Wali Kota Denpasar, I Gusti Ngurah Jaya Negara, menyampaikan capaian tersebut dalam Laporan Keterangan Pertanggungjawaban (LKPJ) Tahun Anggaran 2025 kepada DPRD Kota Denpasar pada Rabu (24/3). Dalam pemaparannya, ia menegaskan bahwa pembangunan manusia di Denpasar selama satu dekade terakhir menunjukkan konsistensi yang kuat pada kategori sangat tinggi. Hal ini menjadi indikator bahwa berbagai program pembangunan yang dijalankan telah memberikan dampak nyata terhadap peningkatan kesejahteraan masyarakat.
Menurut Jaya Negara, keberhasilan ini tidak terlepas dari sinergi antara pemerintah daerah, masyarakat, serta berbagai pemangku kepentingan dalam mendorong pembangunan yang inklusif dan berkelanjutan. Fokus pada peningkatan kualitas sumber daya manusia menjadi prioritas utama, sehingga mampu menciptakan fondasi yang kuat bagi pertumbuhan ekonomi daerah. Dengan kualitas SDM yang baik, Denpasar dinilai memiliki daya saing yang tinggi dalam menghadapi dinamika pembangunan ke depan.

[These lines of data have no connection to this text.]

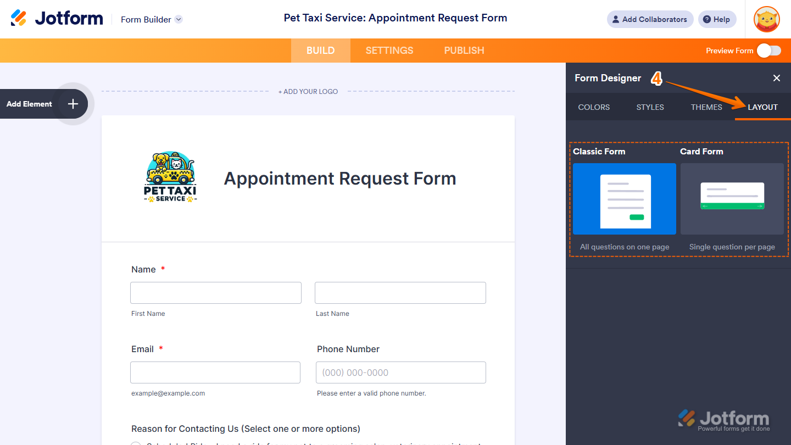This screenshot has width=791, height=445.
Task: Open the Colors tab in Form Designer
Action: click(x=594, y=107)
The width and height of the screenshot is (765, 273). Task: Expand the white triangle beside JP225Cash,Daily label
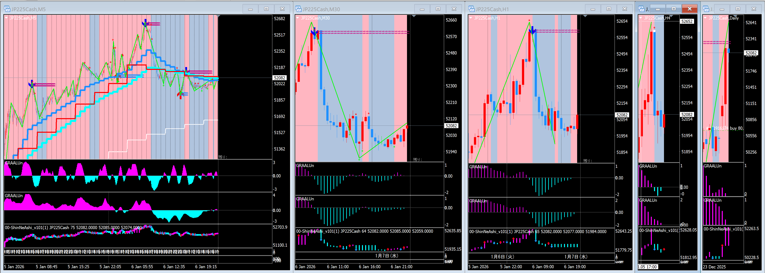705,18
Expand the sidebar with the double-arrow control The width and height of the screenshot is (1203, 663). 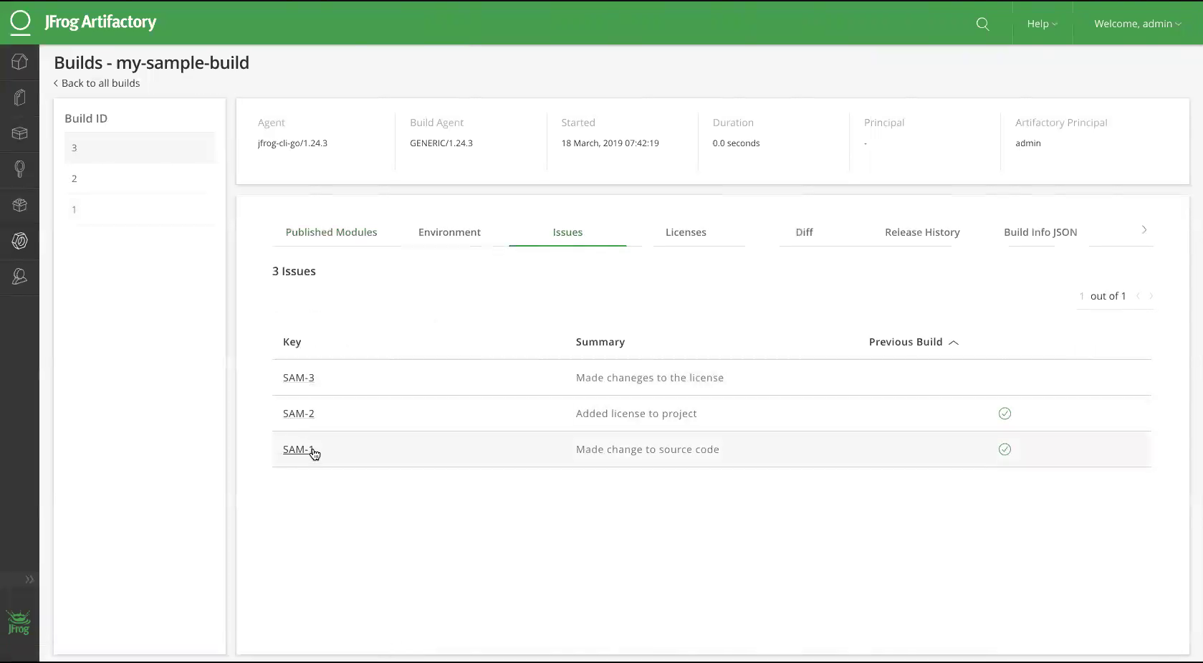tap(29, 580)

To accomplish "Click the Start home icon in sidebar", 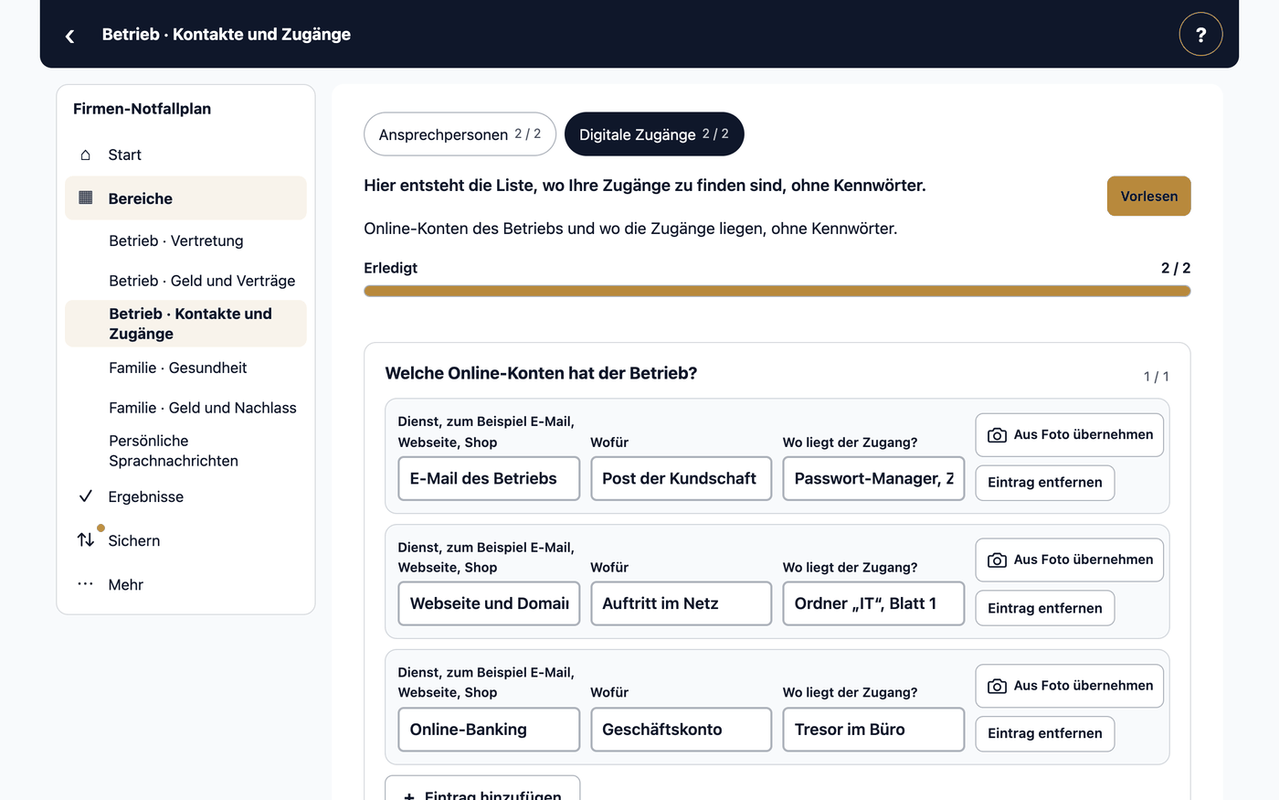I will point(86,155).
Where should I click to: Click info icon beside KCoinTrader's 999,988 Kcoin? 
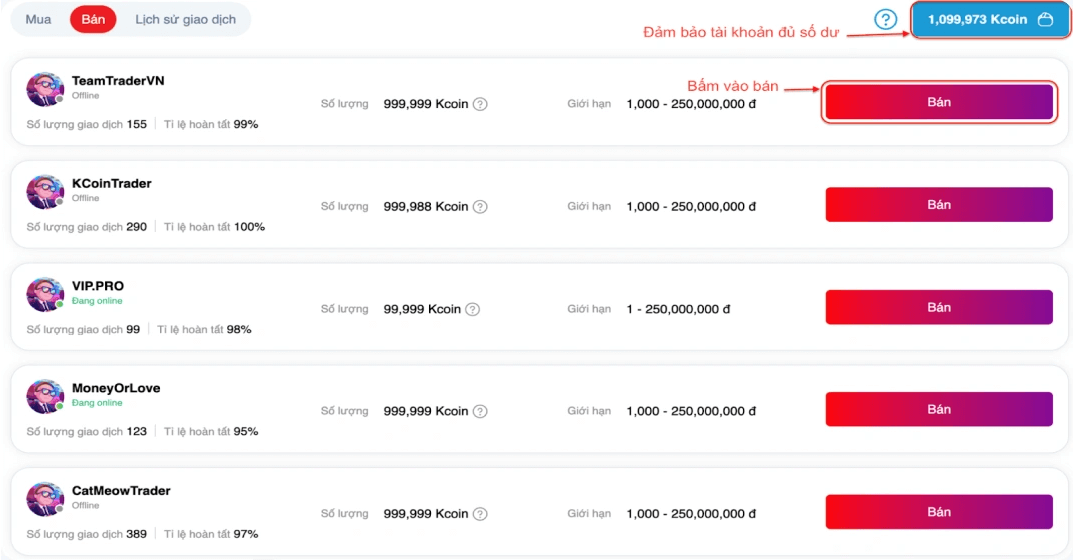click(x=480, y=207)
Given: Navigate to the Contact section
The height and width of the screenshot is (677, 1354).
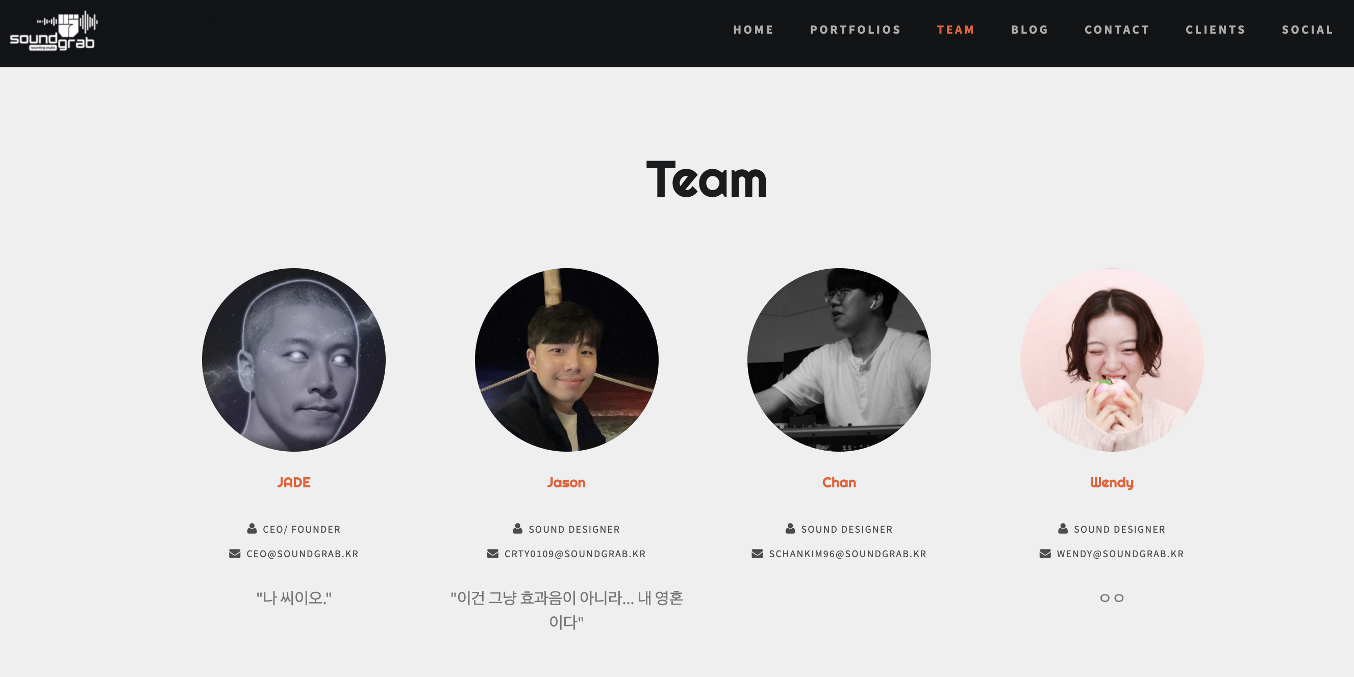Looking at the screenshot, I should click(x=1117, y=29).
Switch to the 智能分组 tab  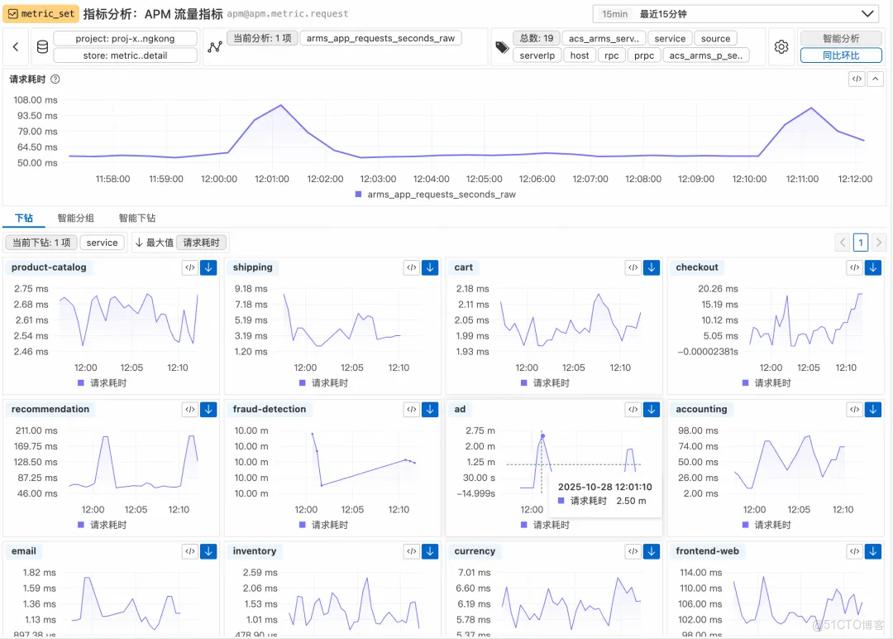tap(76, 218)
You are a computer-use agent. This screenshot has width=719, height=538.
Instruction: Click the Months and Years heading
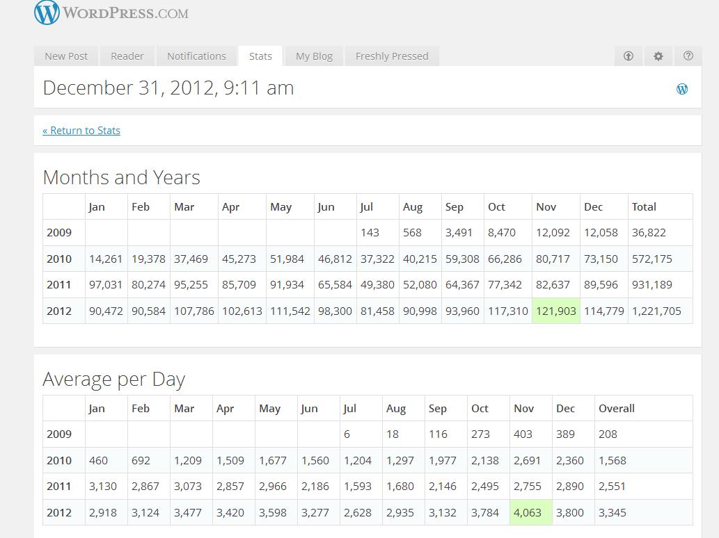tap(122, 177)

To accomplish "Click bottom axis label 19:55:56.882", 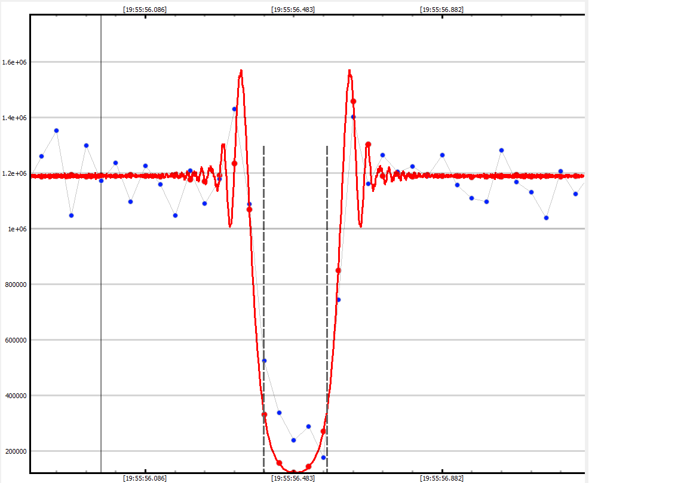I will tap(441, 478).
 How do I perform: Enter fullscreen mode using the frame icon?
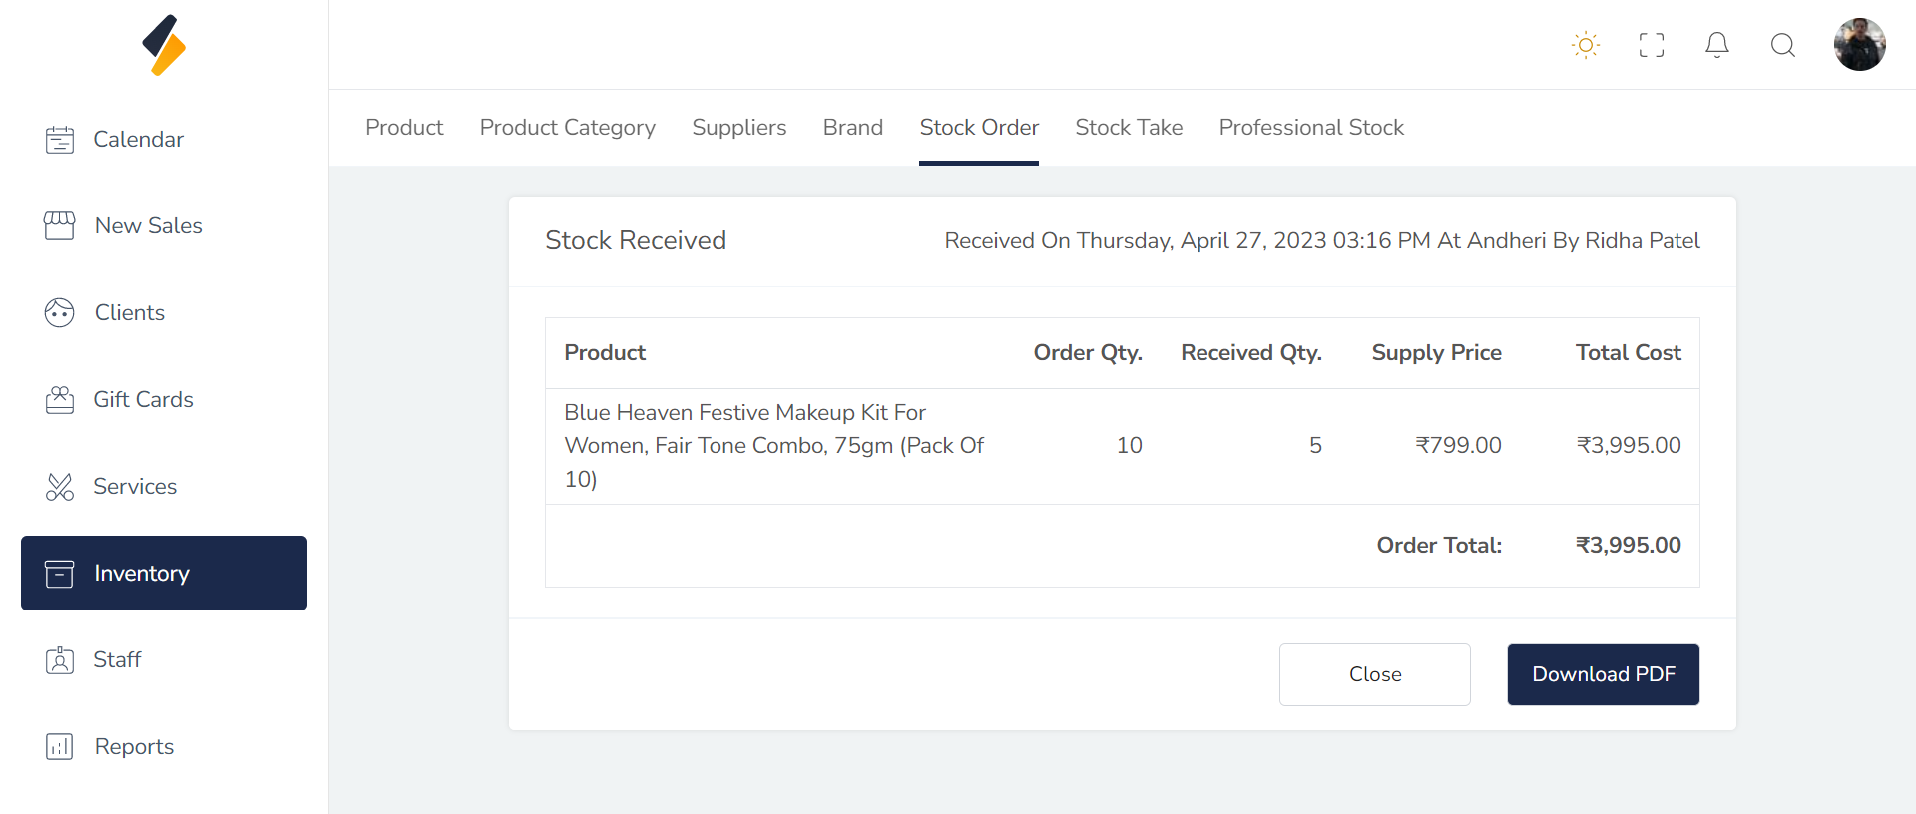pyautogui.click(x=1651, y=45)
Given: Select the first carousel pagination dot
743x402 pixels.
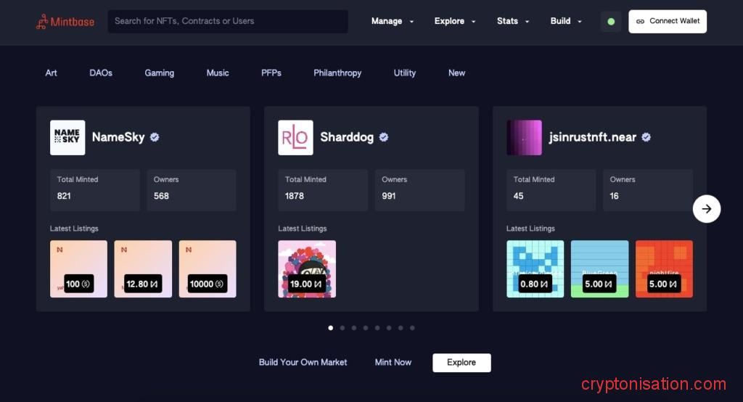Looking at the screenshot, I should tap(331, 328).
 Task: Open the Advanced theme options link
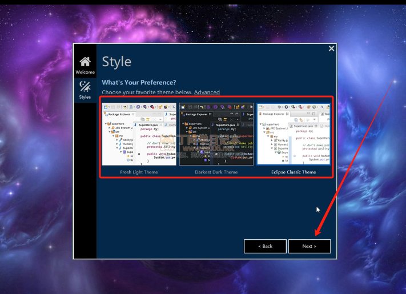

Selain capaian di bidang pembangunan manusia, kinerja ekonomi Kota Denpasar pada tahun 2025 juga menunjukkan tren yang positif. Pertumbuhan ekonomi tercatat sebesar 6,11 persen, yang mencerminkan adanya peningkatan aktivitas ekonomi di berbagai sektor. Pertumbuhan ini turut didukung oleh pemulihan sektor usaha serta meningkatnya konsumsi masyarakat yang berkontribusi terhadap perputaran ekonomi daerah.
Indikator sosial ekonomi lainnya juga menunjukkan perbaikan yang signifikan. Tingkat pengangguran terbuka mengalami penurunan dari 2,11 persen pada tahun 2024 menjadi 1,41 persen pada tahun 2025. Selain itu, angka kemiskinan juga turun dari 2,59 persen menjadi 2,16 persen. Penurunan ini menjadi bukti bahwa pertumbuhan ekonomi yang terjadi mampu memberikan dampak langsung terhadap peningkatan kesejahteraan masyarakat. Pemerintah Kota Denpasar berkomitmen untuk terus menjaga tren positif ini melalui kebijakan yang berorientasi pada pemerataan pembangunan dan peningkatan kualitas hidup warga.